Stopping right after the line with "顧客服務 (1044, 24)", please reproduce the material below exactly from its first line.
(Data to use begins)
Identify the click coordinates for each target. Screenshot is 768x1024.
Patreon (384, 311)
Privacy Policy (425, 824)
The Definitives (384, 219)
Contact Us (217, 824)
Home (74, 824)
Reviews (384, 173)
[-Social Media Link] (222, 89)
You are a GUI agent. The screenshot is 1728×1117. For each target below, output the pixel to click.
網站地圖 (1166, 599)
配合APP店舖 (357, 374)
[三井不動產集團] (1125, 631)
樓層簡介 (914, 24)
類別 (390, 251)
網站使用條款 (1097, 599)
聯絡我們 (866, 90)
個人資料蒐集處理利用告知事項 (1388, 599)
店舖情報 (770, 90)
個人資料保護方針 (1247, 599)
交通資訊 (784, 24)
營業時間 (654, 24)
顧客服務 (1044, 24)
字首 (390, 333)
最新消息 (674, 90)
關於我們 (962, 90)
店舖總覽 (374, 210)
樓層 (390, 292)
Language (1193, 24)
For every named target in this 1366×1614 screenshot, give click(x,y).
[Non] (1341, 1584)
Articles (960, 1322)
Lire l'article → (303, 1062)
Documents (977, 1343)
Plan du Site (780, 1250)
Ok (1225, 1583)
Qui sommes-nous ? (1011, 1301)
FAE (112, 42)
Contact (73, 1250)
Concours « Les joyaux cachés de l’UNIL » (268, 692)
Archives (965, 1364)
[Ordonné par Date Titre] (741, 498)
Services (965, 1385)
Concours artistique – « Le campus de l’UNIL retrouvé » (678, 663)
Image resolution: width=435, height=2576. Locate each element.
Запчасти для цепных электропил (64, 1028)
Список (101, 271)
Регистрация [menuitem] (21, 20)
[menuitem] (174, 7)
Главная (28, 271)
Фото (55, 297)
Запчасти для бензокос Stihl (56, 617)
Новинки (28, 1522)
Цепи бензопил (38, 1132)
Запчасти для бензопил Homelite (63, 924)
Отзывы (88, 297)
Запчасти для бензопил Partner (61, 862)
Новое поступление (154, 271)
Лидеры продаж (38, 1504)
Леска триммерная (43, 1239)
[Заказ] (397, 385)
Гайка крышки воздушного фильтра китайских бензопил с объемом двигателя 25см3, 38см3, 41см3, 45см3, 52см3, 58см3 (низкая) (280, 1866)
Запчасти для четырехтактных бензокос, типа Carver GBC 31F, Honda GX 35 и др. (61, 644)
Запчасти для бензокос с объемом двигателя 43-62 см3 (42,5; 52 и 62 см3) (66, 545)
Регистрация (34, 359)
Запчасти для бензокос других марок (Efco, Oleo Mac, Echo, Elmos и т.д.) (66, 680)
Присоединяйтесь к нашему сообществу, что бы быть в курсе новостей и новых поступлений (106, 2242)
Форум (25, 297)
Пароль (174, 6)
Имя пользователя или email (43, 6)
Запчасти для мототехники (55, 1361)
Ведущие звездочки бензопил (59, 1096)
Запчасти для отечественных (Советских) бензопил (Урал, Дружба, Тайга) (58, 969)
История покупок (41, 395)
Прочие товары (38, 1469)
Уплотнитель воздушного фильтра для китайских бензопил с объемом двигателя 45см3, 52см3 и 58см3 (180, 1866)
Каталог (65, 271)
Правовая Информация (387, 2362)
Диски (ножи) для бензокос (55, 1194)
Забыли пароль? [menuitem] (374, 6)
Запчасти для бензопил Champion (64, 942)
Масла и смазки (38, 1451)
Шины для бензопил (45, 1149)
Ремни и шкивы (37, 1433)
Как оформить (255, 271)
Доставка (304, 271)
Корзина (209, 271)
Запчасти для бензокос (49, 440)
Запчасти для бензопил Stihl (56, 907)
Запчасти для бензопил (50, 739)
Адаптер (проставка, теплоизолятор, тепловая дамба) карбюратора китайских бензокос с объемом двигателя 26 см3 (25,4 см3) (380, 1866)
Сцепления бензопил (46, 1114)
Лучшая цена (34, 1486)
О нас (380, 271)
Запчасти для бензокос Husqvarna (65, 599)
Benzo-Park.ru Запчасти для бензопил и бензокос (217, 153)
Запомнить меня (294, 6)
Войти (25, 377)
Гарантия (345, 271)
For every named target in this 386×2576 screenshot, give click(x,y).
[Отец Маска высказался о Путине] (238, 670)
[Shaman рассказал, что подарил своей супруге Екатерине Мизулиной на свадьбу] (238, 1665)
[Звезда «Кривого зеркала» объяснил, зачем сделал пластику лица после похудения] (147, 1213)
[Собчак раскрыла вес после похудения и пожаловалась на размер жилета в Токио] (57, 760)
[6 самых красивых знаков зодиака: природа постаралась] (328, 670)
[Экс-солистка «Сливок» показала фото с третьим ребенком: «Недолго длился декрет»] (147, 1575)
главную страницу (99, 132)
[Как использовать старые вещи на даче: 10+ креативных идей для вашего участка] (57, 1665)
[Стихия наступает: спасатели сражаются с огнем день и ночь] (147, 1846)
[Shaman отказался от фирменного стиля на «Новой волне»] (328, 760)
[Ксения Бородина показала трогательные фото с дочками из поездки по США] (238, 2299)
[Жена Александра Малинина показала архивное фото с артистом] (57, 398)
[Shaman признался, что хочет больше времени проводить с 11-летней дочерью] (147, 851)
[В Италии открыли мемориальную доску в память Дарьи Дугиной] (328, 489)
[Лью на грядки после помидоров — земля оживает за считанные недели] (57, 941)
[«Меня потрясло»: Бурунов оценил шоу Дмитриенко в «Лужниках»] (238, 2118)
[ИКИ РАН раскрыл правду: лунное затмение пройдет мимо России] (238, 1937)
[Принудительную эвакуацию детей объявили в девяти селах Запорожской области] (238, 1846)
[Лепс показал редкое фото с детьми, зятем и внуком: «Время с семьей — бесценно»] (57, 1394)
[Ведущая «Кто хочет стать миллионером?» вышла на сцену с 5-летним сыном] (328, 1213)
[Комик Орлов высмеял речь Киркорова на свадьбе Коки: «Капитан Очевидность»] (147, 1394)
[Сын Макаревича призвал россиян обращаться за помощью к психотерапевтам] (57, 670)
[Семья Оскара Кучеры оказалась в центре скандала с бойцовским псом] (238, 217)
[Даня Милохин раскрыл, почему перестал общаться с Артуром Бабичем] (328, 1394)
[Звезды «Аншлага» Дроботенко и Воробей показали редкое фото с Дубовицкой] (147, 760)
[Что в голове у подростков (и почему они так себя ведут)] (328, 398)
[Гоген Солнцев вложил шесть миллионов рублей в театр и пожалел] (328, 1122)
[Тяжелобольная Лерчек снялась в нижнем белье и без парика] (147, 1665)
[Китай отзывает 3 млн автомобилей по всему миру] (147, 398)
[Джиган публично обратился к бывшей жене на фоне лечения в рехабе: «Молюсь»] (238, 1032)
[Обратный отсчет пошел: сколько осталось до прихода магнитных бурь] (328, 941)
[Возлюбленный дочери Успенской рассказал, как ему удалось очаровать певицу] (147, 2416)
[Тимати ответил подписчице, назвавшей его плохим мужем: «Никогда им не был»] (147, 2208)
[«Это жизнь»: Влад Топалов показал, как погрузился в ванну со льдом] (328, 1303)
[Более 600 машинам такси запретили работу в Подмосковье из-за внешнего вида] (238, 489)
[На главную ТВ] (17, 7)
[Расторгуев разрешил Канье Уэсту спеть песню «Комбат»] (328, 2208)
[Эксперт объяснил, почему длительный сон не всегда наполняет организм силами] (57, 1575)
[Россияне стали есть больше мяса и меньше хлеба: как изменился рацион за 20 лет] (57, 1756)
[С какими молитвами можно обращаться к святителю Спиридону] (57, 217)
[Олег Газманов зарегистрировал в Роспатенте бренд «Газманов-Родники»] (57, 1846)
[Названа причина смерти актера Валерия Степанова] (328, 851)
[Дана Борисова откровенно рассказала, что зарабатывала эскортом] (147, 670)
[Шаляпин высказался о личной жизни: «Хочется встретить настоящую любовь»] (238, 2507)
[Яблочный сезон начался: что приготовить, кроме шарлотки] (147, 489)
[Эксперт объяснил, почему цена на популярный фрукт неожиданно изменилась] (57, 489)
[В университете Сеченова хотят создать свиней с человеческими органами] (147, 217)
(Data to use ends)
◆ Result
Identify the click coordinates for each target. Screenshot is 768x1024.
Patreon (384, 311)
Privacy Policy (425, 824)
The Definitives (384, 219)
Contact Us (217, 824)
Home (74, 824)
Reviews (384, 173)
[-Social Media Link] (222, 89)
You are a GUI agent. The screenshot is 1728×1117. For each target below, output the pixel to click.
網站地圖 (1166, 599)
配合APP店舖 (357, 374)
[三井不動產集團] (1125, 631)
樓層簡介 (914, 24)
類別 (390, 251)
網站使用條款 (1097, 599)
聯絡我們 (866, 90)
個人資料蒐集處理利用告知事項 (1388, 599)
店舖情報 (770, 90)
個人資料保護方針 (1247, 599)
交通資訊 (784, 24)
營業時間 (654, 24)
顧客服務 (1044, 24)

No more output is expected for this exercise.